To massively over-generalize, a number of PhD holding applicants had difficulty with:
1) common sense judgment (way to mathematically theoretical in some cases)
2) client handling skills (e.g., how to disagree politely with someone, when you know you’re factually right)
3) being practical (e.g., sure we could be mathematically certain about the answer if we interviewed all 2,000,000 customers in the market…. but that would cost $200 million to do… what would you do if you had to get an approximate answer for only $200?)
4) being comfortable with the utter lack of precision that comes with consultant. As a consultant, it doesn’t matter if gross margins are precisely 17.279%. If gross margins used to be 60% last year, and this year they’re sorta, kind of, in the ballpark of 15% – 25%, we can confidently say now margins “stink”
Words like “sorta”, “kinda”, “in the ballpark” drive a lot of PhD people absolutely insane… they can’t stand it. It really drives them bonkers.
To some extent, you can practice this a little… but some people are just wired a certain way. Either you demand precision, or being approximately right is good enough.
On a related note, here are the common biases I’ve noticed from applicants from different education levels:
1) MBA’s tend to be good with the client skills (political survival and success in a pre-mba career sort of demands it), but a surprising number of MBA’s are conceptually driven thinkers and not linear/analytical. As a business operator, I definitely appreciate the need for both kinds of people in a successful company. But, the linear / analytical thinkers make the kind of consultants that clients don’t mind paying for.
MBA’s tend to be good with the jargon, buzzwords, popular frameworks… and the goal is to get through all that and really figure out how they think. Is it systematic, numbers driven (balanced by common sense), analytical, highly structured.
2) Undergrad Liberal Arts Majors — Tended to be good socially, not always so good at math. So the joke we looked for English Majors that we’re really good at math and physics.
3) Undergrad Science Majors – Tended to be good analytically, not always so in client skills–especially having the skills to manage / interact with someone 2 and 3 times your age. So the joke was we looked for the scientests who know how to schmooze.
Incidentally, I remember one conversation I had with the person in charge of under grad recruiting who did an analysis of applicants hired 3 years earlier… and did a regression (literal or eyeballed) of their key consulting resume attributes vs. whether or not they progressed years later within the firm.
A few general observations, which I suspect are still relevant:
1) High or perfect Math scores on SAT / standardized tests was a fairly good predictor of analytical skills
2) No difference in performance between those who had a 3.5 GPA vs. 4.0 GPA (for example, my undergrad GPA was around a 3.5 GPA, and I did pretty well at McKinsey.)

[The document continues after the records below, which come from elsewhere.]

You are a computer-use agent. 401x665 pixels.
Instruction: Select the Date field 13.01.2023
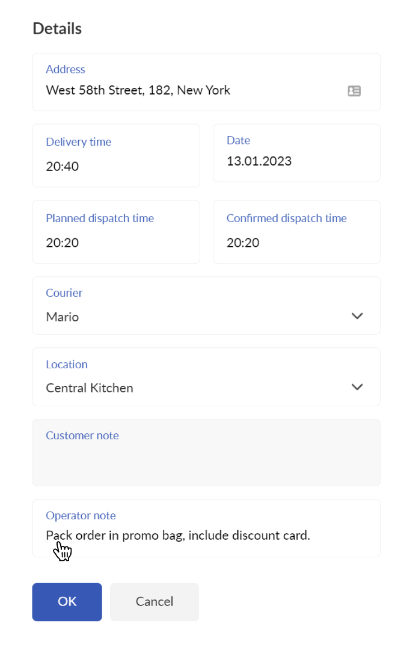click(296, 153)
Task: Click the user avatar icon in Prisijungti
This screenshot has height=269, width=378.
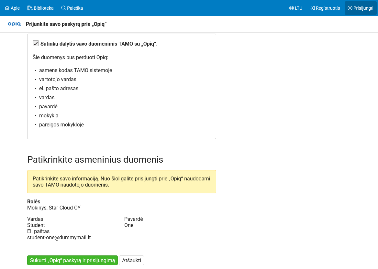Action: click(350, 8)
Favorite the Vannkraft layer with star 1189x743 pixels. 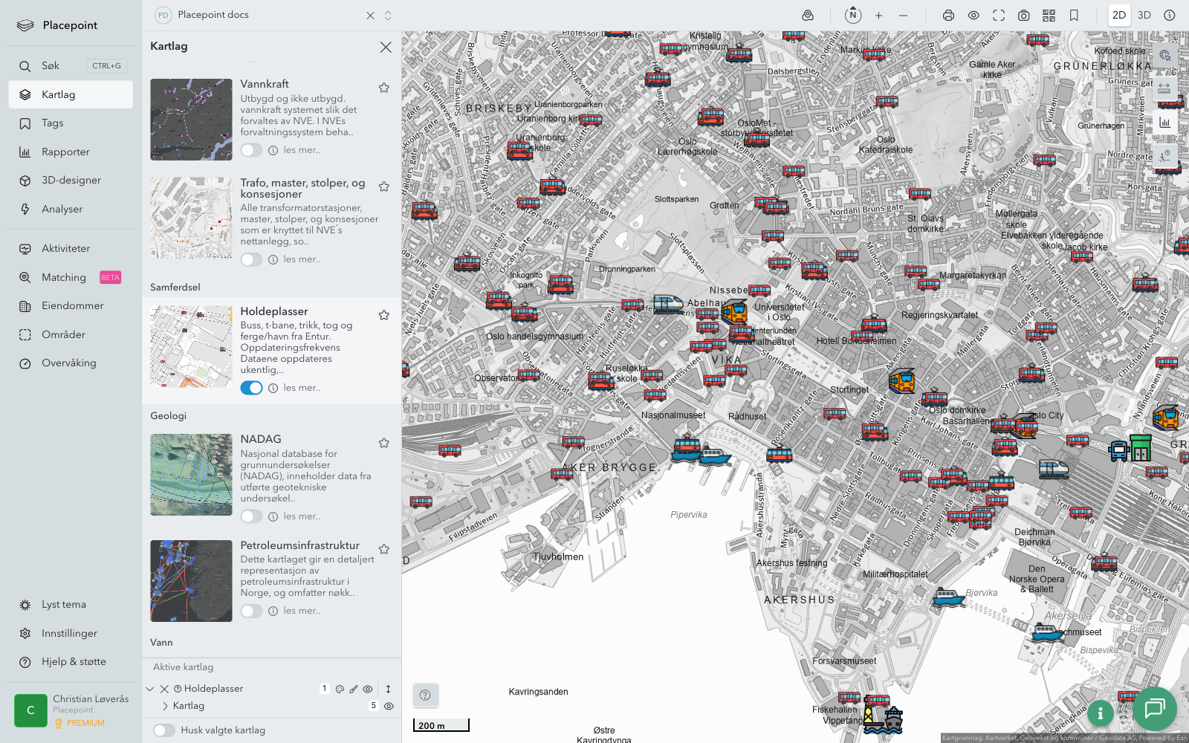pyautogui.click(x=384, y=88)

3) People with high involvement in extra curricular activities, leadership roles especially, did well (I would speculate it’s a place where one practices skills that will be useful in working with clients)
So the gist was undergrads with near-perfect math scores, 3.5 GPA (slightly above average, but by no means perfect), and leadership roles tended to do well.

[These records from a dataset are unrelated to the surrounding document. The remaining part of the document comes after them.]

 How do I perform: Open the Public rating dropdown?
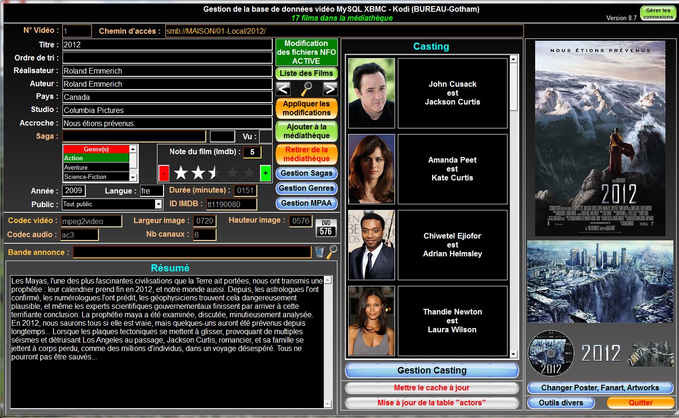pyautogui.click(x=158, y=204)
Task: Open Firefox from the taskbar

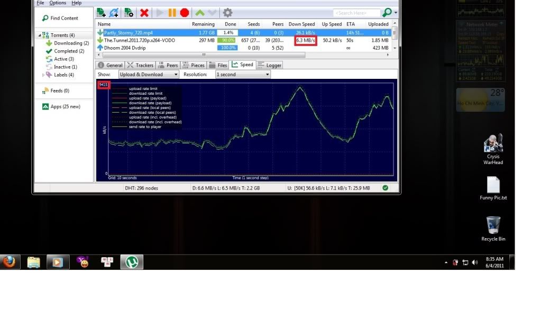Action: (10, 261)
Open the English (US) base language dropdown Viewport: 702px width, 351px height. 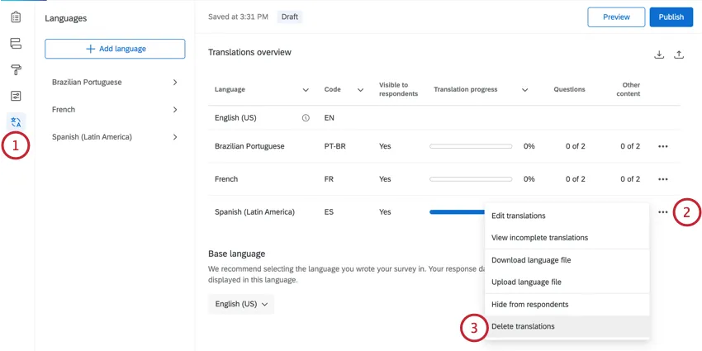(241, 304)
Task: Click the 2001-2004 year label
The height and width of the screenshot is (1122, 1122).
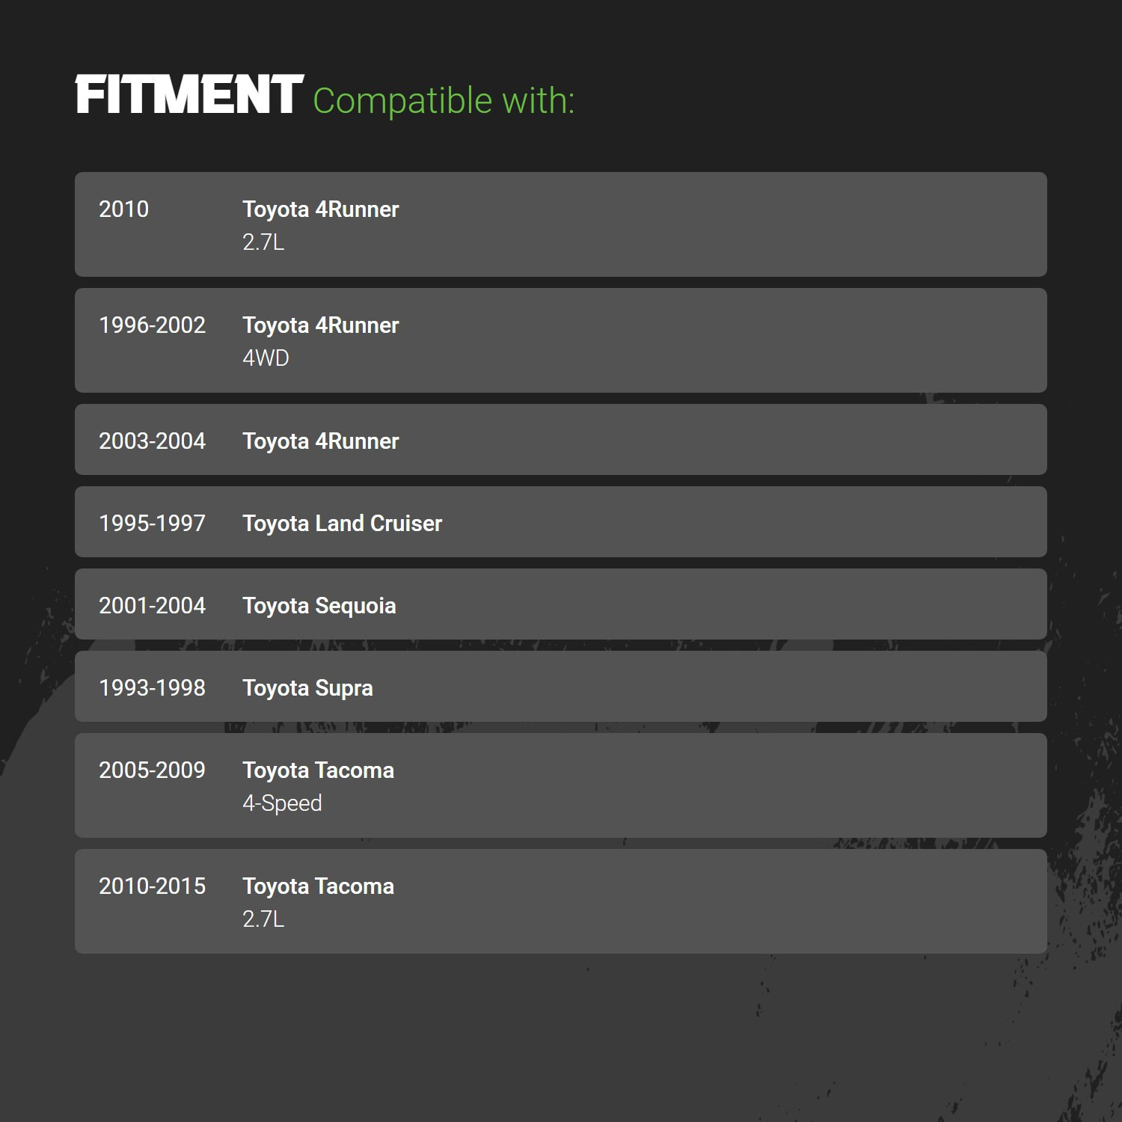Action: pyautogui.click(x=152, y=606)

Also for what it’s worth, I’ll mention the following. When I entered McKinsey post under grad, the firm hired about 100 people in my hiring “class” for the business analyst position. Two years later, 10 were promoted to Associate directly without the firm encouraging other work experience or an MBA.
Four of those 10 were in my office, and I think the four of us had one thing in common (and I hope some of my former colleagues will forgive the characterization)… In my opinion, we probably had a maturity level that was beyond our biological age (22 years – 23 years old).

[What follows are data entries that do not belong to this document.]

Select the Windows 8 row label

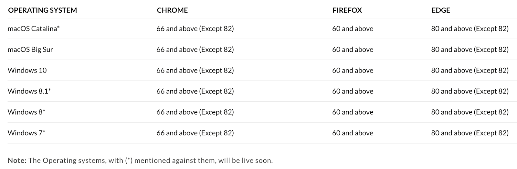tap(26, 112)

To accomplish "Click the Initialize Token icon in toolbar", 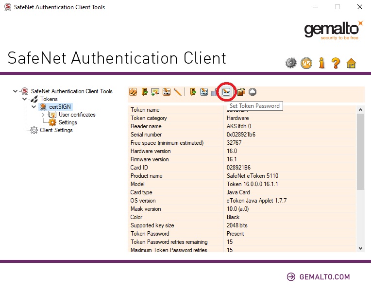I will click(x=133, y=91).
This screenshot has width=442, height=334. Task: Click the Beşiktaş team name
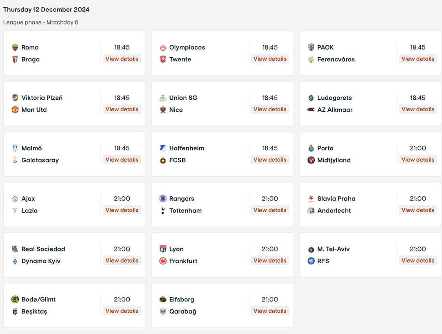pos(34,312)
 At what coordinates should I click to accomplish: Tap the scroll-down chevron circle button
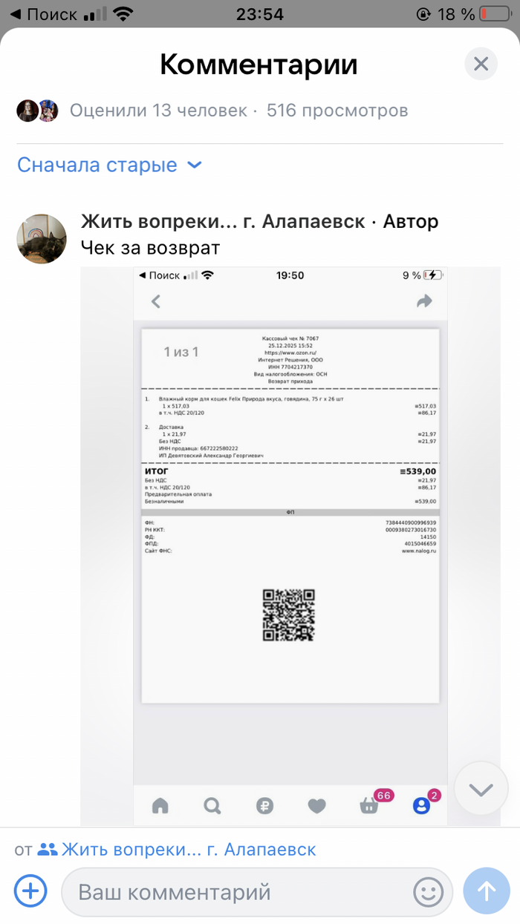481,789
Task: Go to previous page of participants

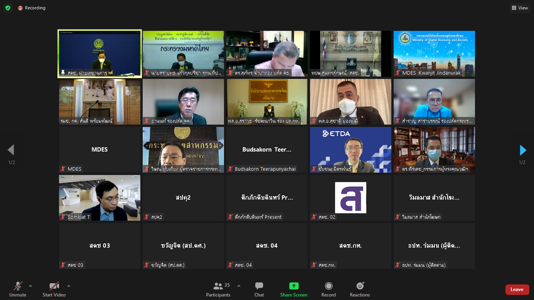Action: click(11, 150)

I joking called this the “I’m 22 years old going on 40 years old” persona. As an example, I had one client who was exactly 3 times older than me. He was 66 years old, he was recently promoted to run a $100M a year divison of a Fortune 500 company, and he asked me for my personal career advice, etc…
I certainly didn’t wear my age on my sleeve and I think he saw me for what I could offer him and came across as much older so that it wasn’t obvious I was only 22 years old.
Hope this gives you some insight into all of this.